* Instructions to follow *
The lines to repeat are those below from the one containing "Penampakan Sumur yang" down to the one containing "מפיצי ריח אוטומטים (122, 299)", both included; reproduce them exactly and nothing else.

[Stored dataset items]

Content starts

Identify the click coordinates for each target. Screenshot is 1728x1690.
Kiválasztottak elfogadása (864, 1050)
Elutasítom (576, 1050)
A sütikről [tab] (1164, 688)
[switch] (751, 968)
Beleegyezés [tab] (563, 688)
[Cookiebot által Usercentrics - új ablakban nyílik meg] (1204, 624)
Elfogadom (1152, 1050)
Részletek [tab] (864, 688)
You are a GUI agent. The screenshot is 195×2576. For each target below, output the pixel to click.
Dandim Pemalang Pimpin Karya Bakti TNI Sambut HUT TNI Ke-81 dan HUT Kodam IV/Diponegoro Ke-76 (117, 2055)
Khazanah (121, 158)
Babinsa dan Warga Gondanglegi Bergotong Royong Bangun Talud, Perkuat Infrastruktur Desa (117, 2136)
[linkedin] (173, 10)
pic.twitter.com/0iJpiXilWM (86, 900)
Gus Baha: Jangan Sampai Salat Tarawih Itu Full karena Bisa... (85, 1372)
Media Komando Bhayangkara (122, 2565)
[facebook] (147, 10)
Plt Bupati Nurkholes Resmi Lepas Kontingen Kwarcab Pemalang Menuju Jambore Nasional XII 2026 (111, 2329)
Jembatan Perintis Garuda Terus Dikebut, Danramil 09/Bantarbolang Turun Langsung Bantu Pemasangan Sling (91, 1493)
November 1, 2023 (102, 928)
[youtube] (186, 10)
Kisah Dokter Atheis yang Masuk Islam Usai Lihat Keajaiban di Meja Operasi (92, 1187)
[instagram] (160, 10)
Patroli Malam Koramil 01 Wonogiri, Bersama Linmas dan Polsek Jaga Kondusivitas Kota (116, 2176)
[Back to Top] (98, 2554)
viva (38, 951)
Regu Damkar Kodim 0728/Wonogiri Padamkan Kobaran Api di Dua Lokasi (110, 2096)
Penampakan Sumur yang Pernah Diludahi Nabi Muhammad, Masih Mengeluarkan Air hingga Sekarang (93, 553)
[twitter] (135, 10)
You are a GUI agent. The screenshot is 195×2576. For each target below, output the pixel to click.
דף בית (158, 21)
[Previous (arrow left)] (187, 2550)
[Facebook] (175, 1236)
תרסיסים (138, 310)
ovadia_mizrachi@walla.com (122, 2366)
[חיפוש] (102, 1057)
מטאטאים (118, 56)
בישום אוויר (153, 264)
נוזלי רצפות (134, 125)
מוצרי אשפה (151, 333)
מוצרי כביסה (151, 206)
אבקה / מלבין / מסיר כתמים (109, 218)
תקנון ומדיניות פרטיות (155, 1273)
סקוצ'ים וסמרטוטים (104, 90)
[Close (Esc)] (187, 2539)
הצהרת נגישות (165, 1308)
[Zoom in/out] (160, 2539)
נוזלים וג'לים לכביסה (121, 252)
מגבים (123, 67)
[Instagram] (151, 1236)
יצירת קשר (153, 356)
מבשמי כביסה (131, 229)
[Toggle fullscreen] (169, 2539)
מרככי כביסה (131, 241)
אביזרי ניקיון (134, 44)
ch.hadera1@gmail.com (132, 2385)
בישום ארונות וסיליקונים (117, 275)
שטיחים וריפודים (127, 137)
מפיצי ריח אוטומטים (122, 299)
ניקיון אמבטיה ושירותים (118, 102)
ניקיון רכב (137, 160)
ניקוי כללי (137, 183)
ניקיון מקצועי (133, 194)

Content ends

* Task output *
Penampakan Sumur yang Pernah Diludahi Nabi Muhammad, Masih Mengeluarkan Air hingga Sekarang (93, 553)
[twitter] (135, 10)
You are a GUI agent. The screenshot is 195×2576. For each target below, output the pixel to click.
דף בית (158, 21)
[Previous (arrow left)] (187, 2550)
[Facebook] (175, 1236)
תרסיסים (138, 310)
ovadia_mizrachi@walla.com (122, 2366)
[חיפוש] (102, 1057)
מטאטאים (118, 56)
בישום אוויר (153, 264)
נוזלי רצפות (134, 125)
מוצרי אשפה (151, 333)
מוצרי כביסה (151, 206)
אבקה / מלבין / מסיר כתמים (109, 218)
תקנון ומדיניות פרטיות (155, 1273)
סקוצ'ים וסמרטוטים (104, 90)
[Close (Esc)] (187, 2539)
הצהרת נגישות (165, 1308)
[Zoom in/out] (160, 2539)
נוזלים וג'לים לכביסה (121, 252)
מגבים (123, 67)
[Instagram] (151, 1236)
יצירת קשר (153, 356)
מבשמי כביסה (131, 229)
[Toggle fullscreen] (169, 2539)
מרככי כביסה (131, 241)
אביזרי ניקיון (134, 44)
ch.hadera1@gmail.com (132, 2385)
בישום ארונות וסיליקונים (117, 275)
שטיחים וריפודים (127, 137)
מפיצי ריח אוטומטים (122, 299)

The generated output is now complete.